Not an original title, but I never claimed to be a writer/blogger. Hey, it’s Rey today (gawd, I love that—illiteration I think Lindy-Loo calls it). Huh? Ah, okay – alliteration. So-o, it’s Day Two of the 99-cent promos for Can You Hula Like Hilo Hattie and, yeah, it’s a bargain. And a great stocking-stuffer, hint-hint.
JJ, Linda and I are hired to find out what a millionaire’s young wife is up to—as in, maybe she’s having an affair? It’s our first official case and we’re aiming to please! Unfortunately, we’ve barely begun when young wife is found dead. Floating in the Pacific. And not by accident.
As we’re trying to figure out who her killer is—from a long list of possible perps—we go head-to-head with gang members and drug dealers. This case proves to be one crazy, thrilling rollercoaster ride.
Here’s a “tidbit”, as told by Cousin Jilly…
I shrugged. “She has money—lots of it—courtesy of hubby. She’s too health conscious to be into drugs, at least to ingest. Her body would be a temple and all that. Moreover, drug suppliers tend to lean toward the seedy, at least the small players do, and I can’t see her associating with low-lifes. As for big drug-dealing guys and gals, no, I don’t see it.”
“But you had a gut feeling about the shop and it wasn’t because you had a hunch she got a good deal on hand cream and mac nuts. It appears to have paid off.” Linda slipped on her sandals, stood, and stretched. “What do you think this is all about, Jill—I mean, JJ?”
“She’s into something illegal, or at least suspect. We have to go with that because William so much as said that when he asked we find something on her,” I replied.
“And he knows exactly what it is,” Linda proposed. “Those bags could well be that ‘something’. You were brilliant to trick Salv into giving us the ‘same’.”
“Brilliant, maybe,” I said wryly, “but successful remains to be seen.”
Rey put on her slides. “The closed sign just went on. Let’s mosey on over to the entrance.”
“Would you take a couple of photos when Salv exits?” I asked Linda.
“Pics of a guy with bags coming up,” she said cheerily, pulling out a Sony digital camera from a small Hawaiian print knapsack, one of three purchased during a recent shopping excursion. “I’ll hang back a bit.” She glided toward a plumeria tree twenty feet from the main shop door.
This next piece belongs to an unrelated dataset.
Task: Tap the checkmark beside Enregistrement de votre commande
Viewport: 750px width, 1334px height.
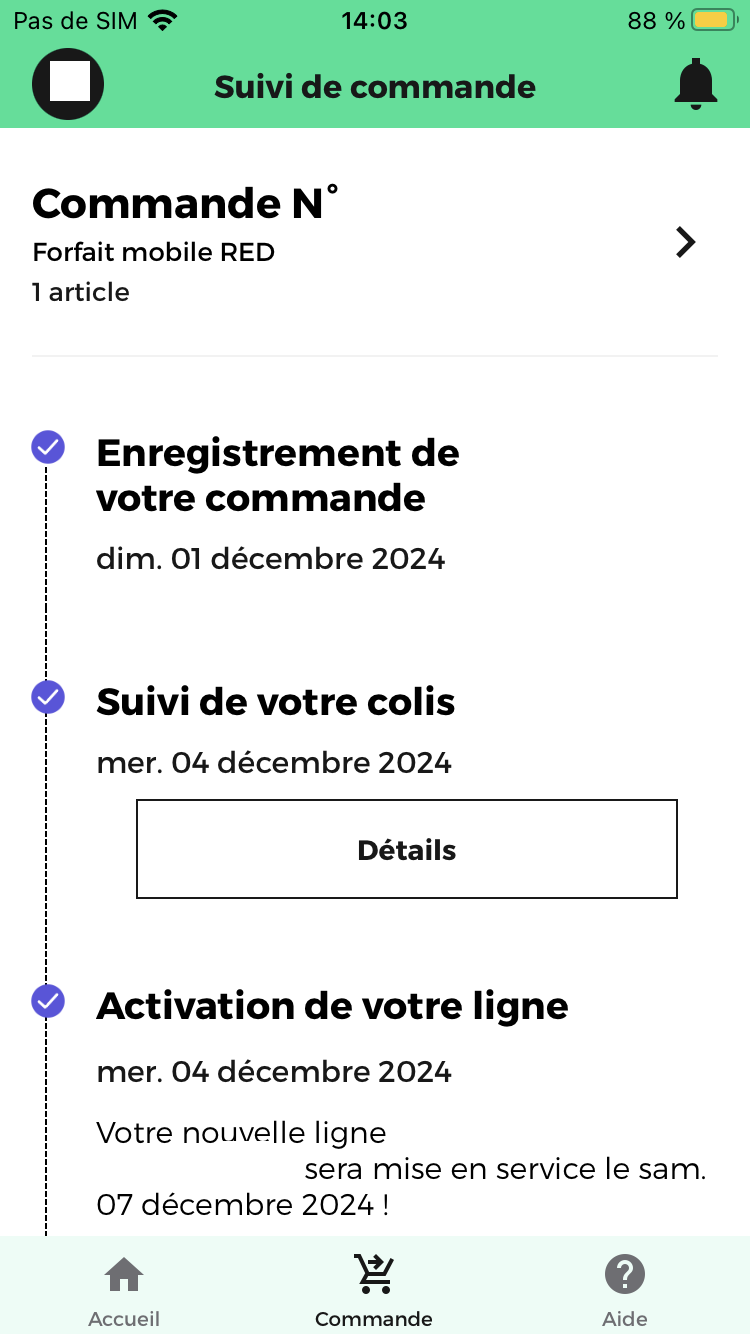Action: [x=48, y=447]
A young couple carrying a couple of store bags stepped from the entrance, bid Salv good-night, and strolled to a Toyota Tercel rental. He waved, stepped back in and locked the door, then disappeared, likely to set an alarm and depart from the rear.
Rey and I moved forward and leaned into a waist-high railing that ran along the portico and was comprised of curved black balusters and light oak. The apparent aim was to provide a homey feel, but missed the mark.
“Waiting for me?” Salv gave a quick smile as he stepped from behind.
We jumped, having expected him to appear from the other side.
He chuckled and held up a big Sweet Paradise bag. “As requested. Who’s paying?”
“Carmie Howell had two bags, smart boy,” Rey said flatly.
“Why waste an extra? These babies are expensive.” He offered a toothy smile. Strange, but under the diffused lighting, he appeared to possess fangs. Before I could peer more closely, he closed his mouth.
I flipped my hair in a lame attempt to appear nonchalant. “Is it the same amount for the same stuff?”
He looked me up and down, and then did the same with Rey. “You’re not in the same league as Carmie Howell,” came the casual observation.
Rey squared her shoulders and eyed him up and down in return. “We didn’t luck in with the millionaire crowd, smart boy. So f’g what?”
“Keep trying. You may not have the years anymore,” he smirked, “but the looks are still there.”